* _Work request_: Quote word for word from the line holding "The height and" to the last line below, including both, and omit any pictures.

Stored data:

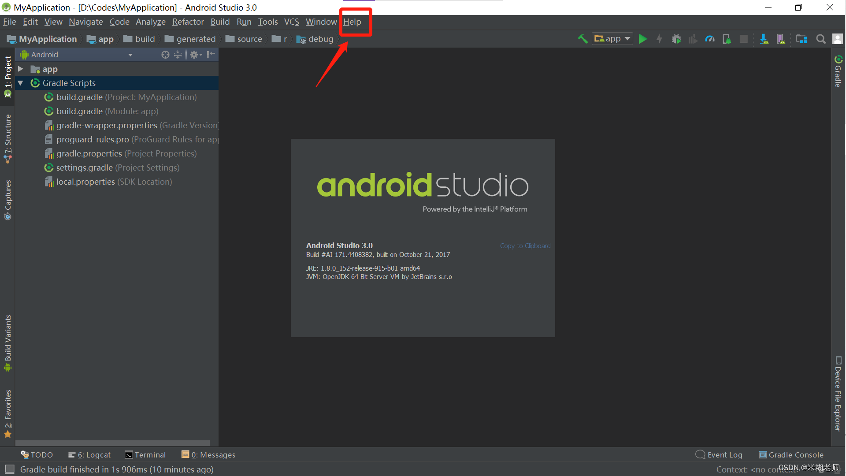
Task: Run the app with green play button
Action: (x=643, y=39)
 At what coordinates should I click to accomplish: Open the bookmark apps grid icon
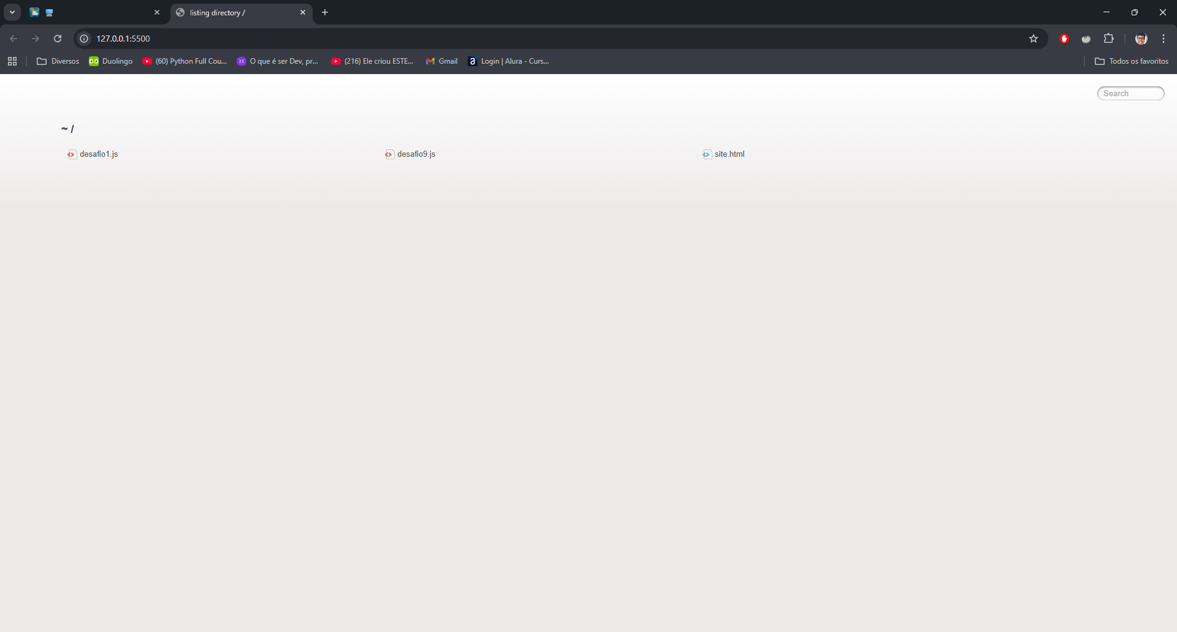pyautogui.click(x=12, y=61)
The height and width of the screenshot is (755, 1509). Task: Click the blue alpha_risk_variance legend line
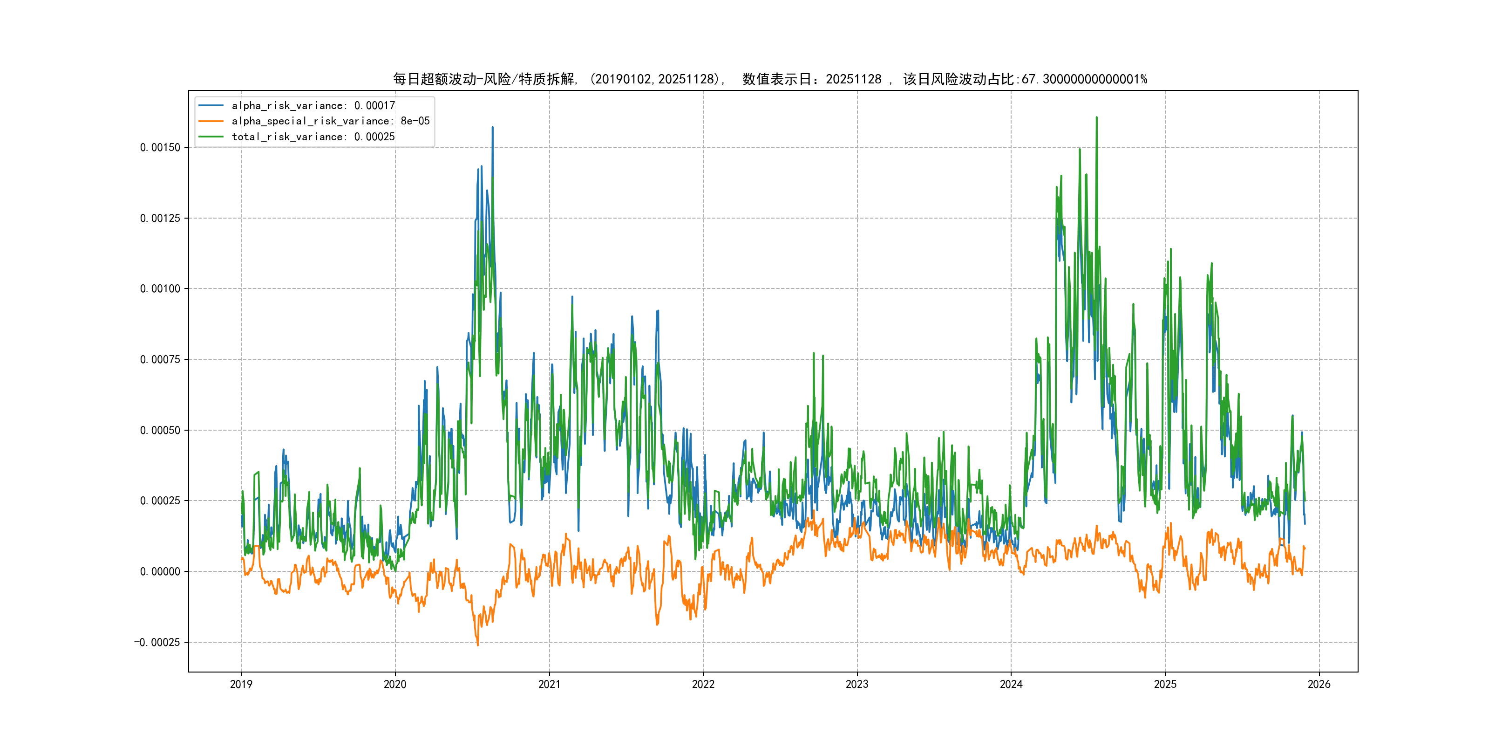[x=211, y=106]
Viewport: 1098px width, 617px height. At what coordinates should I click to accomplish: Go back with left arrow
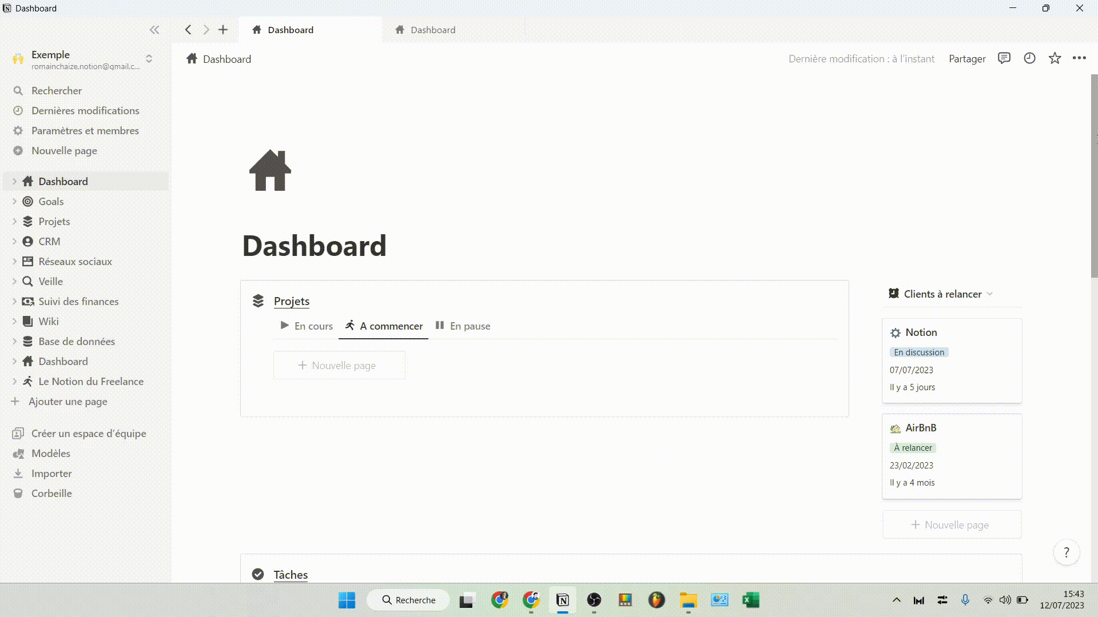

* _Task solution_:
The height and width of the screenshot is (755, 1509). Task: Click the blue alpha_risk_variance legend line
[x=211, y=106]
Viewport: 1098px width, 617px height. At what coordinates should I click to accomplish: Go back with left arrow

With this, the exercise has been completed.